Configuration	TAcc	NDiff↓	Note
STAR-R1 (Full)	61.4	0.31	Complete reward
w/o obj reward	58.0	0.37	Scrapped object reward, lower efficiency
w/o attr reward	56.8	0.40	Attribute reward removal caused largest drop
w/o under-pred penalty	58.2	0.41	Loss of full exploration constraint
w/o incorrect penalty	54.3	0.44	Triggered enumerative reward hacking
w/ naive GRPO	54.5	0.43	Naive GRPO unsuited for TVR structure

Key Findings¶

Incorrect prediction penalty is the "anti-cheat" core: Without it, the model defaults to enumerating all triplets.
Attribute rewards are more critical than object rewards: Removing attribute-level scoring (56.8) caused a larger drop than removing object-level scoring (58.0).
Scale of complexity: Performance decreases as the number of objects increases, indicating that cross-view correspondence difficulty scales sharply with scene complexity.
Rotation task relies heavily on RL: STAR-R1 outperformed STAR-SFT by 44.5% on this task; removing \(R^{\text{ref}}\) led to a 17.5% drop.

Highlights & Insights¶

"SFT Memorizes, RL Generalizes" is a robust insight: Quantitatively verified through ID/OOD behavioral statistics, providing a clear methodology for balancing structure and generalization.
Serious approach to anti-reward hacking: Modeling enumeration as a double penalty is far more reliable than purely positive reinforcement, a tactic transferable to other RLVR tasks.
The structured reasoning paradigm serves as both interface and supervision: It unifies the CoT template with verifiable reward anchors.
Sample efficiency: Achieving SOTA with only 4k SFT and 19k RL samples against baselines using 10× more data validates the effectiveness of structured cold starts.

Limitations & Future Work¶

Task domain constraints: TVR uses synthetic CLEVR-style scenes; generalization to open-world multi-view tasks like long-range navigation requires further verification.
Dependency on closed-source teachers: Stage 1 CoTs are generated by Gemini-2.5-Pro; the supervisor's ceiling and filtering noise may discard valid reasoning paths that happen to lead to incorrect final answers.
Manual reward design: The multi-tiered scoring is currently tailored specifically for TVR structures, increasing the cost of migration to non-structured answer formats.
Ground truth for reference labels: The mechanism for \(R^{\text{ref}}\) supervision in real-world tasks depends on supplementals and may introduce uncertainty during replication.

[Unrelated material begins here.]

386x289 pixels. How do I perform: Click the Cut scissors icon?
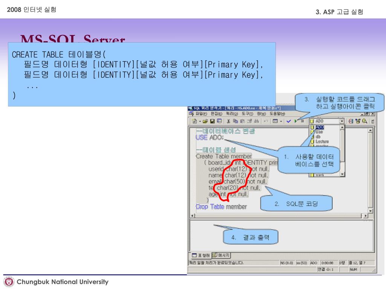click(229, 121)
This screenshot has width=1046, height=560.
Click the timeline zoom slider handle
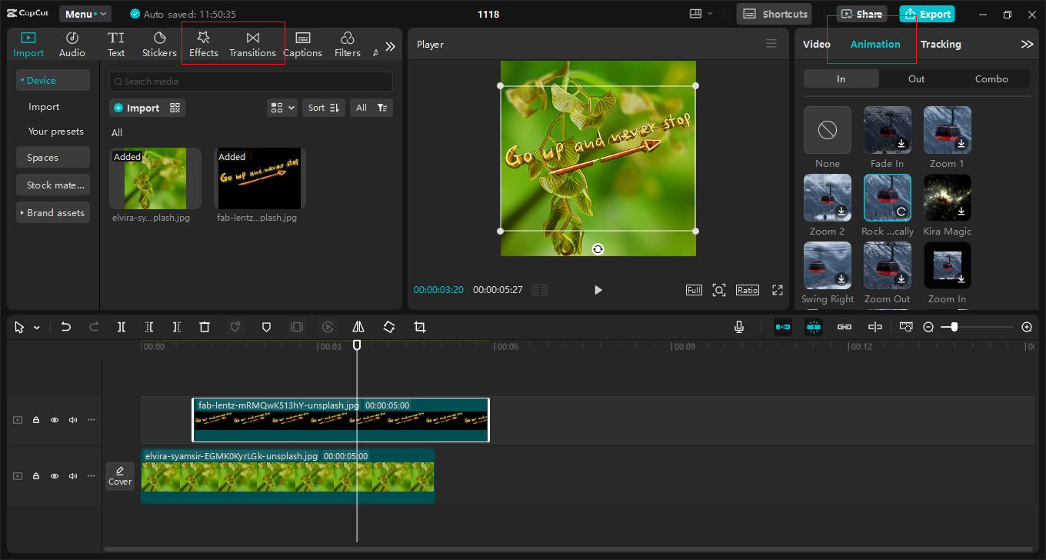pyautogui.click(x=954, y=327)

vs LMM-R1 / Video-R1: While these explore multimodal RL for math or video, they are general-purpose. STAR-R1 is the first to optimize RL specifically for multi-view spatial understanding with reference-aware rewards.
vs Naive GRPO: STAR-R1 extends GRPO with dense rewards and penalties; the performance gap in TVR (61.4 vs 54.5) proves that naive GRPO is insufficient for structured multi-step outputs.
Transferable Insight: Using explicit structured reasoning trajectories as both SFT templates and RL reward anchors can be extended to any multimodal task requiring verifiable intermediate steps (e.g., flowchart or diagram reasoning).

Rating¶

Novelty: ⭐⭐⭐⭐ Systematic application of RL to multi-view spatial reasoning.
Experimental Thoroughness: ⭐⭐⭐⭐ Four benchmarks plus extensive reward ablation and behavioral analysis.
Writing Quality: ⭐⭐⭐⭐ Clear "SFT vs RL" storyline.
Value: ⭐⭐⭐⭐ Demonstrates that an open-source 7B can achieve near-human performance in spatial intelligence using efficient RL strategies.